His Indian name was given to Skag in the great Grass Jungle; but he did not know the meaning of the words when they first fell upon his ear. There India herself first opened for him the magic gates that seal her mystery. But he did not know it was her glamour that made him utterly forget outside things, in the unbelievable loveliness of Grass Jungle days; did not know it was just as much her spell that made him forget his own birthright, in the paralysis of perfect fear.

A part of her mystery is this forgetting—while she reveals canvas after canvas of life—uncovers layer beneath layer of her deeper marvels. Skag was involved with his animals—and interests peculiarly personal—till it all came to seem like a dream. Yet underneath his surface consciousness it was working in him, as the glamour of India always does, to colour his entire future—as the magic of India always will.

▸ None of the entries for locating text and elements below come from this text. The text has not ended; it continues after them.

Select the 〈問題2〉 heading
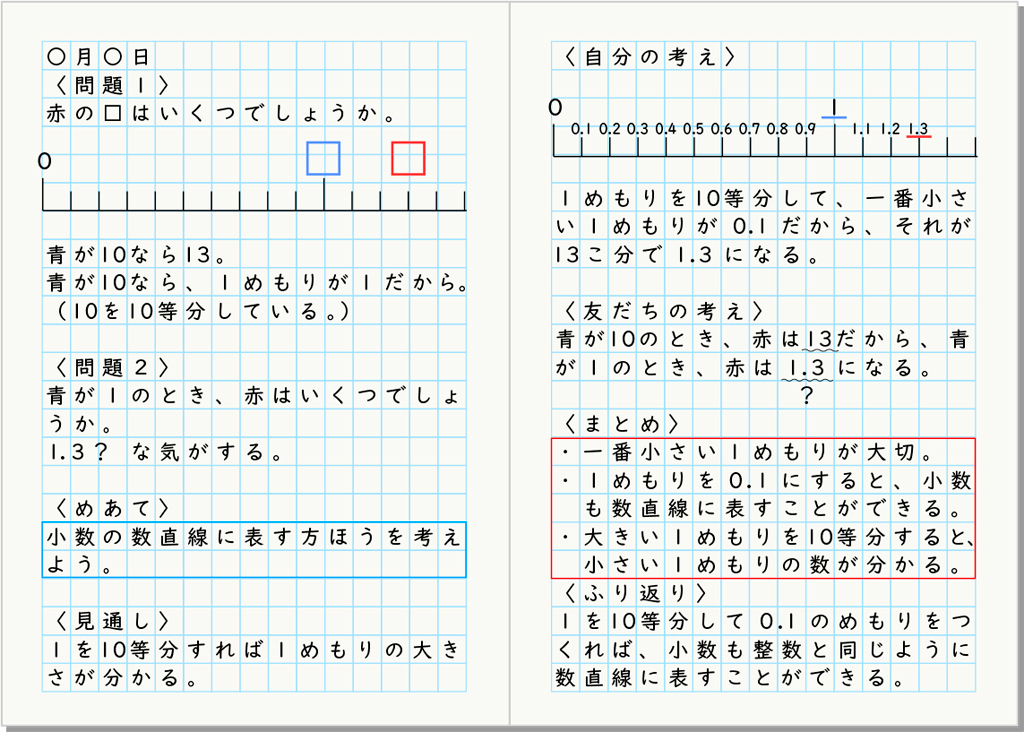This screenshot has height=732, width=1024. pos(113,367)
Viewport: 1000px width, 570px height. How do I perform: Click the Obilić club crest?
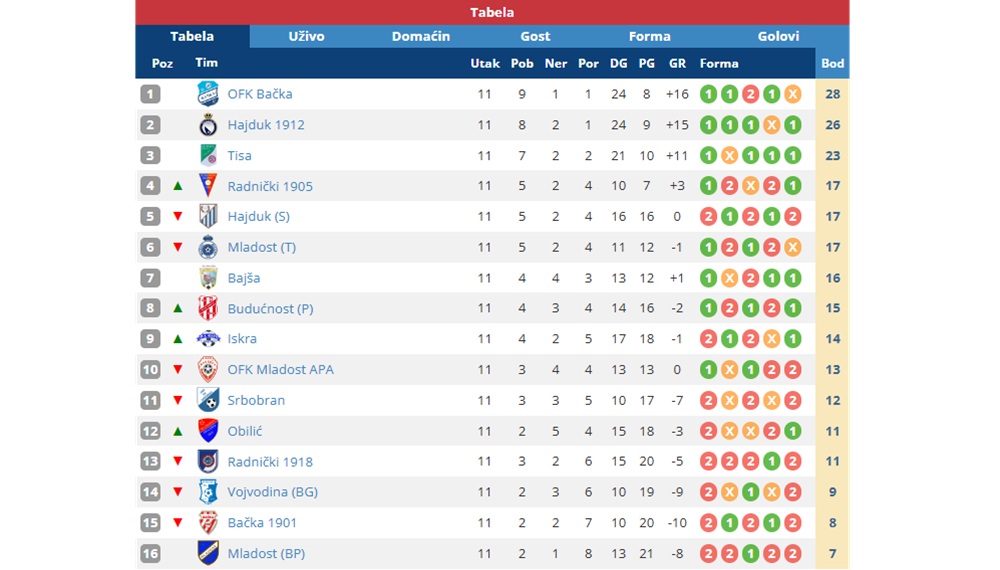[x=208, y=430]
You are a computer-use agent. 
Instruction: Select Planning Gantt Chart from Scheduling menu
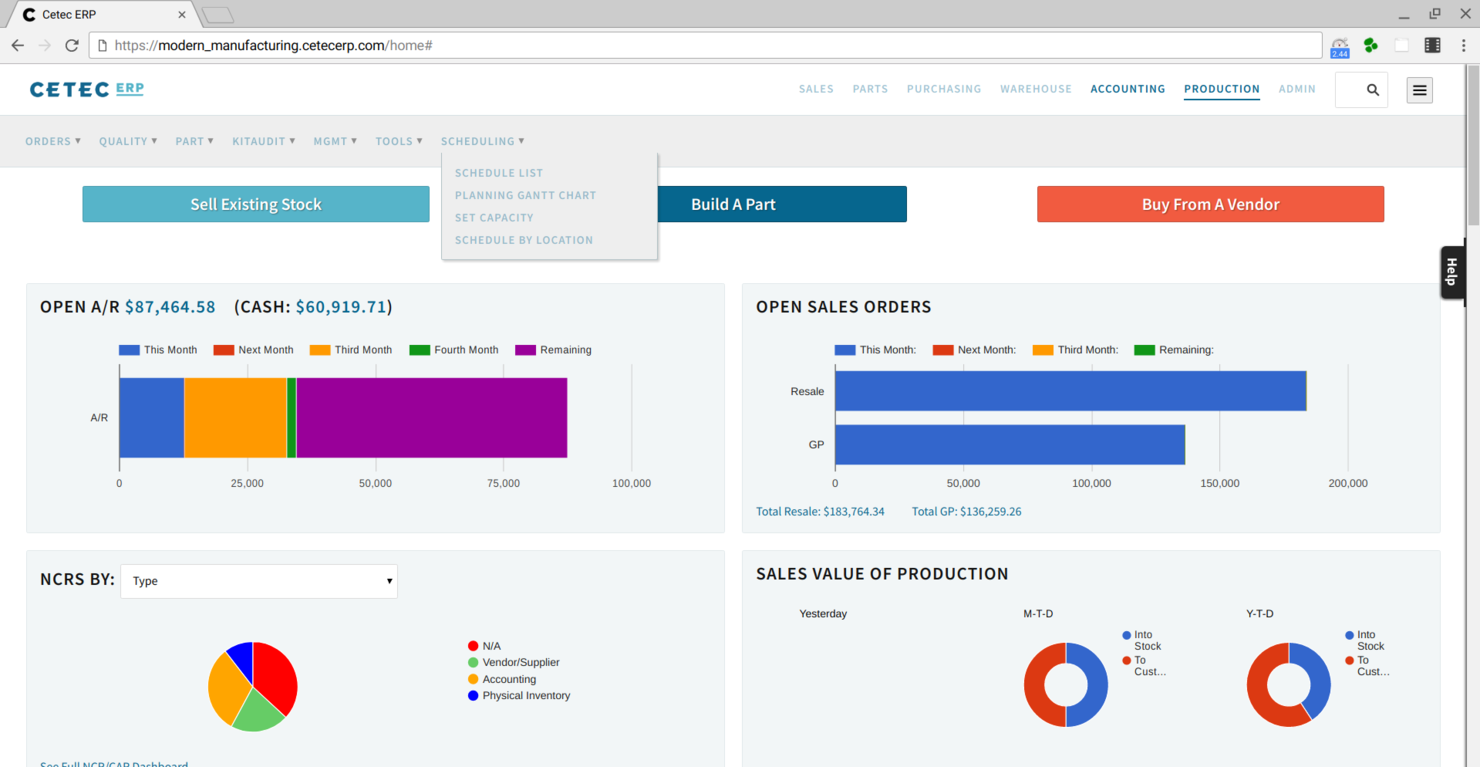525,195
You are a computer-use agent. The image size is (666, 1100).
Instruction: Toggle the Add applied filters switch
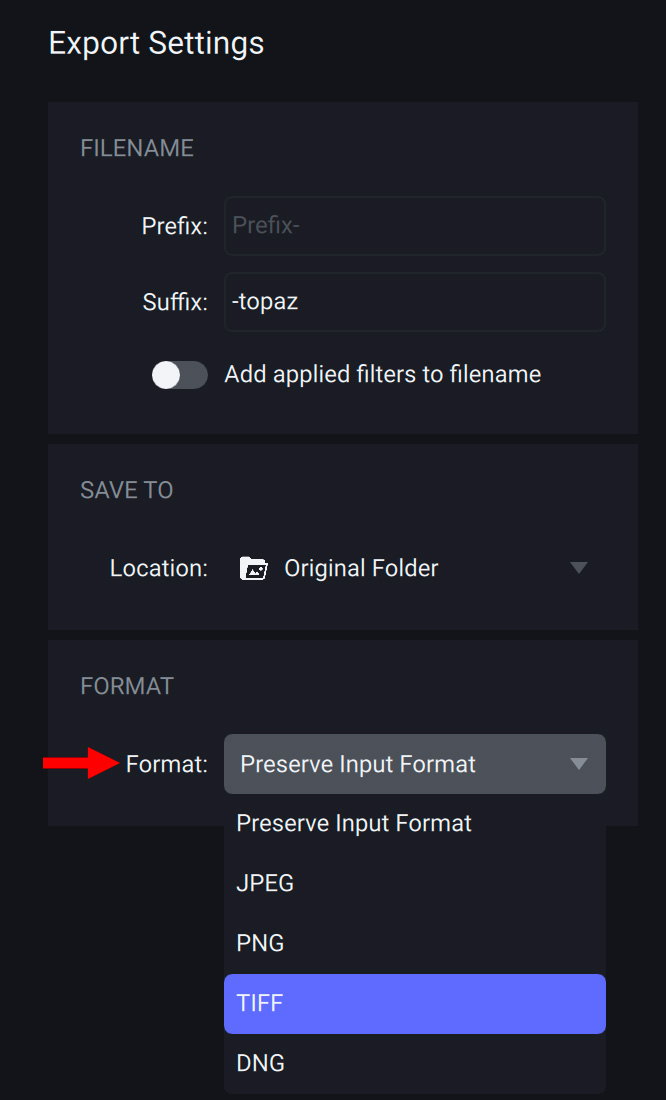click(x=180, y=375)
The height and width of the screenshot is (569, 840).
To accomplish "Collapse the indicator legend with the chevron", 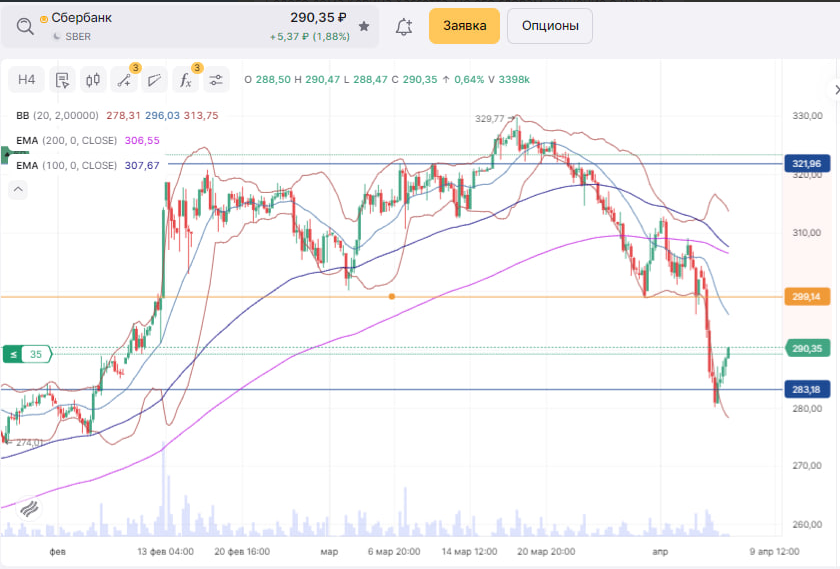I will [18, 188].
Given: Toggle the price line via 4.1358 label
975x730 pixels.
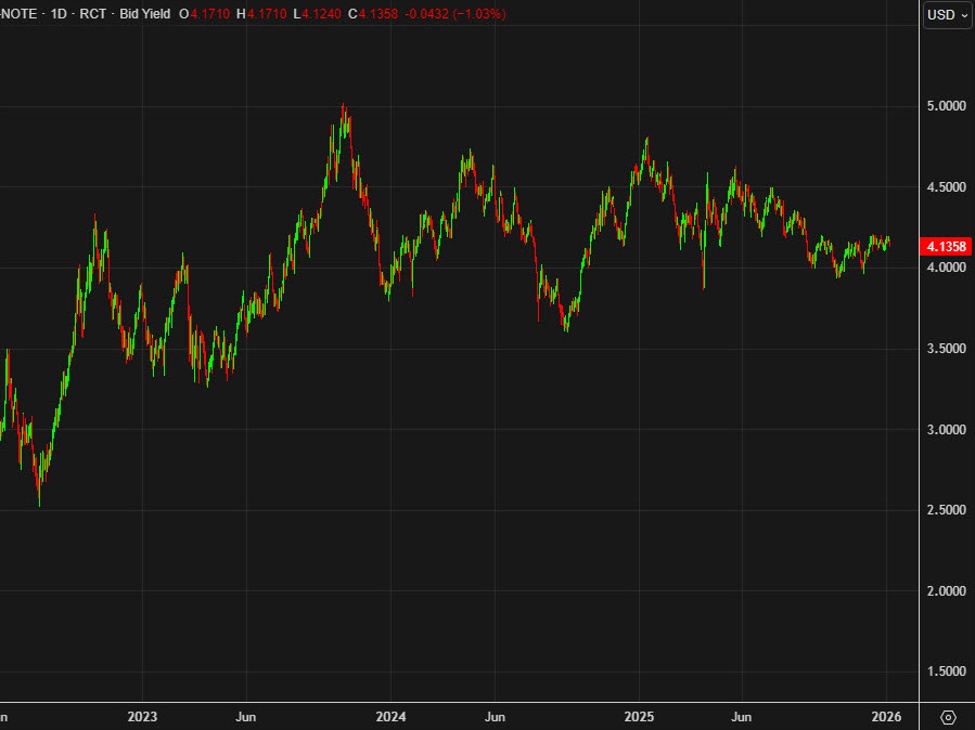Looking at the screenshot, I should pos(944,243).
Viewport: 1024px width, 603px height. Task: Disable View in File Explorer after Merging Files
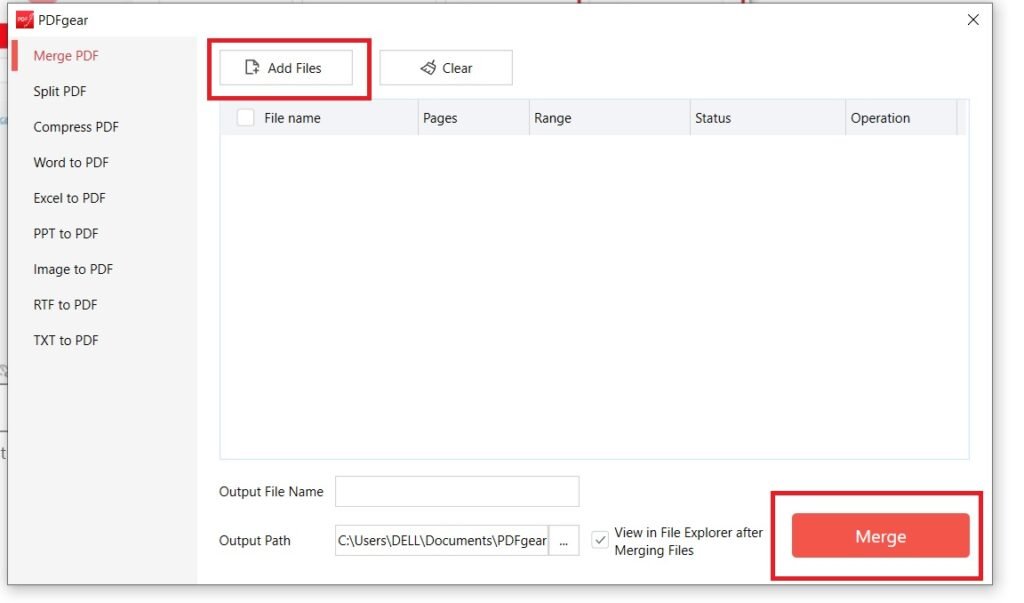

After their night in the tiger pit-trap, Cadman and Skag had wandered southeast-ward—still searching for the Monkey Forest and the Coldwater Ruins—and had become lost to the world and the ways of civilisation in the mazes of the Mahadeo mountains. They had found a dozen jungles full of monkeys, but none of them looked to Cadman like his dream. The monkeys were all so melted-in to everything else; and there was so much too much of everything else.

As for Ruins, the thing they found was too old. It was like an exposure of the sins of first men—alive with bats and smaller vermin. The monkeys there had preserved from age to age the germs of all depravity. Without words the two Americans turned away from that spot, to forget it.